**Reading text**
Frankenstein

19:40 pm on 1 September 2021

Benedict Cumberbatch plays a monster made of reanimated body parts in the National Theatre at Home production of Frankenstein.

Listen to Dan Slevin's review

Dan Slevin: With all this enforced domestic time on our hands we have an opportunity to try something a bit different.

Launched without fanfare last year, the UK's Royal National Theatre have put a rolling selection of their famous NT Live televised theatre productions online for all to see.

Originally meant for live screening in cinemas - simultaneous with the actual performance from the South Bank in London and with additional replay screenings - it was always imagined that these productions would never be available at home. The rights issues and the extra cost of paying the performers always seemed insurmountable, not to mention the fact that having so much great theatre available at your fingertips might actually cannibalise the market for the real thing.

But then Covid came along and theatres around the world had to close. Companies like the National were forced to pivot to something different in order to survive the crisis.

We've watched a couple of productions in the last few weeks and will continue to dip in as new shows are added: the multi-award-winning 2017 production of Tony Kushner's Angels in America which starred Andrew Garfield and Nathan Lane was the first, a show which also transferred to Broadway in 2018.

And last week we watched Benedict Cumberbatch and Jonny Lee Miller in Nick Dear's adaptation of Mary Shelley's Frankenstein. I could have sworn it was only five years since that production screened in cinemas so imagine my surprise to discover that it is the tenth anniversary this year.

The conceit of this production - at least one conceit of many - is that Cumberbatch and Miller both performed the lead roles of Frankenstein the scientist and Frankenstein's Monster the monster, swapping at alternate performances. We watched the Cumberbatch as Monster version, but both are available and there's an opportunity there for educators as well as theatre professionals to compare and contrast the two approaches.

If you haven't seen subsidised British theatre in its pomp, you will be amazed at the production values on display in this show. The giant Olivier Theatre has a size and scale that in New Zealand we normally devote to public car parking buildings.

What I can only describe as a corkscrew revolving stage with huge set elements rising up from the floor as the stage spins; and all the elements feature on stage - earth, fire, water. The design by Mark Tildesley and costumes by Sattirat Anne Larlarb have a steampunk aesthetic which was in vogue at the time but looks slightly out of date now.

Records from a data source:

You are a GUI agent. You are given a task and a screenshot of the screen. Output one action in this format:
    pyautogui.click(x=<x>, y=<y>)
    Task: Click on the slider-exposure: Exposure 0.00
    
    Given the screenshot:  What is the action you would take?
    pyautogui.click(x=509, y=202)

**Your goal**
Which actors does the review name as performing in the National Theatre productions it discusses? Answer from the review alone.

**Solution to the exercise**
Benedict Cumberbatch, Jonny Lee Miller, Andrew Garfield, and Nathan Lane.